Wegen des vielen Schrotts war ein „GWC“ angesagt. Regan Smith war in Front geblieben und kam beim Restart sehr gut weg. Er konnte Carl Edwards in Schach halten, bis er in der letzten Runde in Turn 2 noch die Mauer berührte. Edwards schien das ausnutzen zu können, doch Smith gelang es tatsächlich Edwards geschickt zu blocken und er gewann das Rennen, was auch sein erster Sieg und der des Teams war. Bei Furniture-Row-Racing wusste man nicht, ob man vor lauter Freude lachen oder weinen sollte. Ein toll heraus gefahrener Sieg, absololut verdient.
Derweil war in der Boxengasse die Hölle los. Harvick war offenbar noch sauer und versuchte Busch noch auf der Strecke zu stellen. In einem sehenswerten Wendemanöver inkl. Rückwärtsfahrt manövrierte Busch Harvick aus, der sich dann allerdings in der Boxengasse vor ihn stellte…. ach, das muss man selber sehen.
Am Ende lagen sich dann auch noch die Crews beider Mannschaften in den Haaren. That’s NASCAR. Sowohl was den Sieger angeht, als auch den Rest.
4 Kommentare
Absurd. Es gibt Rennserien, da würde man für solche Spielchen für den Rest der Saison disqualifiziert. Aber gut, in der NASCAR Wrestling Series mag das anders sein…
@nona: du nennst das absurd? Guck dir doch mal ne Serie an wie die F1. Wenn 2 Autos sich da berühren, dann ist das meist das Aus für beide. Oder die DTM. Wenn 2 Fahrer sich da anrempeln gibt es gleich heftige Strafen. Früher gab es auch bei der F1 mal Rangeleien, aber da die F1 ja immer mehr zur Show wird, und die Rennen zur Nebensache … Der NASCAR ist es lieber, wenn die Fahrer es unter sich ausmachen. Darum greifen sie auch nicht so schnell ein, wenn es nicht zu extrem wird. Das mit Harvick und Busch war zu extrem, darum gab es auch Strafen.
Wie war es denn früher in der F1, mit Fahrern wie Rosberg, Senna, Prost, Piquet und Mansell? Heute gibt es sowas da doch gar nicht mehr.
Und zu dem unsinningen Vergleich mit Wrestling: Glaubst du ernsthaft so was könnte man absprechen?
Überhaupt ist so was ja nichts neues, ich erinnere nur an das Daytona 500 von 1979. Genau das wollen die Fans sehen wollen. Richtige Typen, die sich auch mal trauen hinzulangen, und nicht irgendwelche unnahbaren Typen wie in anderen Rennserien.

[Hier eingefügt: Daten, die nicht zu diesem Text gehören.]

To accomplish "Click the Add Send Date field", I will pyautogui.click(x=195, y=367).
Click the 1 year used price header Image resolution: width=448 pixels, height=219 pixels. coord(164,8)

Warten bis der Gegner aussteigt und dann bewusst in dessen Wagen reinfahren so dass er unkontrolliert wegrollt und beim Aufprall irgendwo Schaden nimmt, und dabei am besten auch noch Menschen in Gefahr bringt? Ja, das nenne ich absurd. Hat mit Motorsport absolut überhaupt nichts zu tun. Ist mir auch völlig egal ob „die Leute das sehen wollen“, ist auch völlig egal was vor Urzeiten anderswo wie auch immer mal abging. So ein Quatsch gehört fühlbar bestraft, und nicht mit etwas Geld aus der Portokasse und einer „Bewährung“.
Der Rest von Deinem Beissreflex geht mit all seinem Schaum vorm Mund meilenweit an meinem Kommentar vorbei, versucht mir Sachen zu widerlegen oder zu bewerten, die ich nicht mal entfernt thematisiert habe, inklusive einer Totschlageinschätzung wie „unsinnig“, deswegen ignoriere ich das mal.
schöner Kommentar. Hättest du gleich deutlich gemacht, daß dein Kommentar sich nur auf den Zwischenfall in der Boxengasse bezieht, wäre mein Kommentar auch anders ausgefallen.